Bu genellemeyi yapmak pek hoş değil elbette. Sonuç olarak onlar küçük bir kısımdalar ve bunu yapmanın hiç de kolay olacağını iddia etmiyorum. Bu bu kadar zor mudur? Sahiden İmkansız dediğimiz şeylerin ne kadarı gerçekten imkansız? Yoksa asıl imkansız olan kendimize inanmayı başaramıyor olmamız mı? Peki ya bu imkansız mıdır?

Aslında bakarsanız yazdıklarımın bir kısmını ben bile hala kabullenemiyorum. Bu şekilde yazdığıma bakmayın. Ben acıların geçebileceğine pek inanan bir insan değilim. En azından kolaylıkla. Peki ya o insanların zor bir işle mücadele etmeye gücü var mıdır diye bir soru geliyor aklıma her seferinde cevap aradığımda. Ve işte o zaman orada duraksıyorum. Azıcık da olsa inancım olsa dahi bir insandan bunu istemek bana hiç kolay gelmiyor.

Ancak bazıları başarıyor sanırım. Bunu kötü hissetmeniz ya da o zaman ben güçsüz müyüm diye hissetmeniz için söylemiyorum. Dediğim gibi bu bir zorunluluk olmamalı bence. Bir olayın üstesinden gelemiyor diye bir insanı güçsüz ilan etmek büyük bir haksızlıktır kanımca. Sadece burada size bir şeyleri fark ettirmek amacıyla yazıyorum. Yazıyorum, paylaşıyorum düşüncelerimi ki belki birileri farkına varır var olanların diye. Değiştirmek ister olabildiğince gücüyle hayatını. Şansının farkına varır, bir şansı daha olduğunun.

Belki de dünyada hala yaşama sevgiye dair umut vardır kim bilir. Kendinize sormak ister misiniz?

Sevgiyle yaşayabilmek mümkün müdür?

Yaşadıklarınızı bilmesem dahi zor da olsa üstesinden gelmek mümkün değil midir?

Hayatınızda belki bir an duraksayıp şu soruyu kendinize sormanız gerekebilir: Hayatımın tam olarak neresindeyim?

Ne demek istediğimi tam olarak istediğim gibi ifade edemesem de temel mantığı anladığınızı düşünüyorum. Bunları saatlerce konuşmak bile isterdim.

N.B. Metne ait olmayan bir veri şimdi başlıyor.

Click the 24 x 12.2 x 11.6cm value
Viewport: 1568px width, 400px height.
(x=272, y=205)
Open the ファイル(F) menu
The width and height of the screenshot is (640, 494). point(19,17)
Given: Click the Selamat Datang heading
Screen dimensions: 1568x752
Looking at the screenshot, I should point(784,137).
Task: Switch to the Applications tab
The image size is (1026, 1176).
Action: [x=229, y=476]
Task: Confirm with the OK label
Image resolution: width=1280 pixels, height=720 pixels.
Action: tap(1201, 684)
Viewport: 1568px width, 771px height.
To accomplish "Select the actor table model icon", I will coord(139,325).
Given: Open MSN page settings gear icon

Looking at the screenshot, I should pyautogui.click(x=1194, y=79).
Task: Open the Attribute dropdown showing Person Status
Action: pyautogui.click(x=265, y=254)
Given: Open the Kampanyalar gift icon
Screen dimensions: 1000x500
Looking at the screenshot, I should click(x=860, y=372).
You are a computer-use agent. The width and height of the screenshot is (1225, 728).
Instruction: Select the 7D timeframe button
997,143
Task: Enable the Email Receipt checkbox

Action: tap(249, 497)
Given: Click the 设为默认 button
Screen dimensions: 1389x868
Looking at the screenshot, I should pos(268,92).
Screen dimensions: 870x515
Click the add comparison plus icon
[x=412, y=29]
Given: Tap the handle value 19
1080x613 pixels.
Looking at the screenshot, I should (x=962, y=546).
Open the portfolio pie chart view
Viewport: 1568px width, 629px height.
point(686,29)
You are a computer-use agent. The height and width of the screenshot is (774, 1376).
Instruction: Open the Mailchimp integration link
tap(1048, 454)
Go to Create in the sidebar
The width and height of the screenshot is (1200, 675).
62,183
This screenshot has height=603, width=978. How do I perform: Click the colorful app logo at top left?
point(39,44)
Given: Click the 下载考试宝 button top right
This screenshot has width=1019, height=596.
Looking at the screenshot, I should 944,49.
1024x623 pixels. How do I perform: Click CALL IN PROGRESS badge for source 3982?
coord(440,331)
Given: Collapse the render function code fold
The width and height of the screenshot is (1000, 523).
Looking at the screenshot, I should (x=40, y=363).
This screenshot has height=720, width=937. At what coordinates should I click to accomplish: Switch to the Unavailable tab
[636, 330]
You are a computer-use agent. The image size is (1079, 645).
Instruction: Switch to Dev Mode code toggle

Fakat şunu da biliyorum ki bir anlatmaya başladım mı bırakamıyorum ve hassas bir konu olduğu için çok fazla düzeltme yaptım. İnsanların bu konuda ne hissedeceğini kestiremeyiz.

Bundan sonrası elbette ki içimizdedir diyerek veda ediyorum. Sağlıcakla kalın.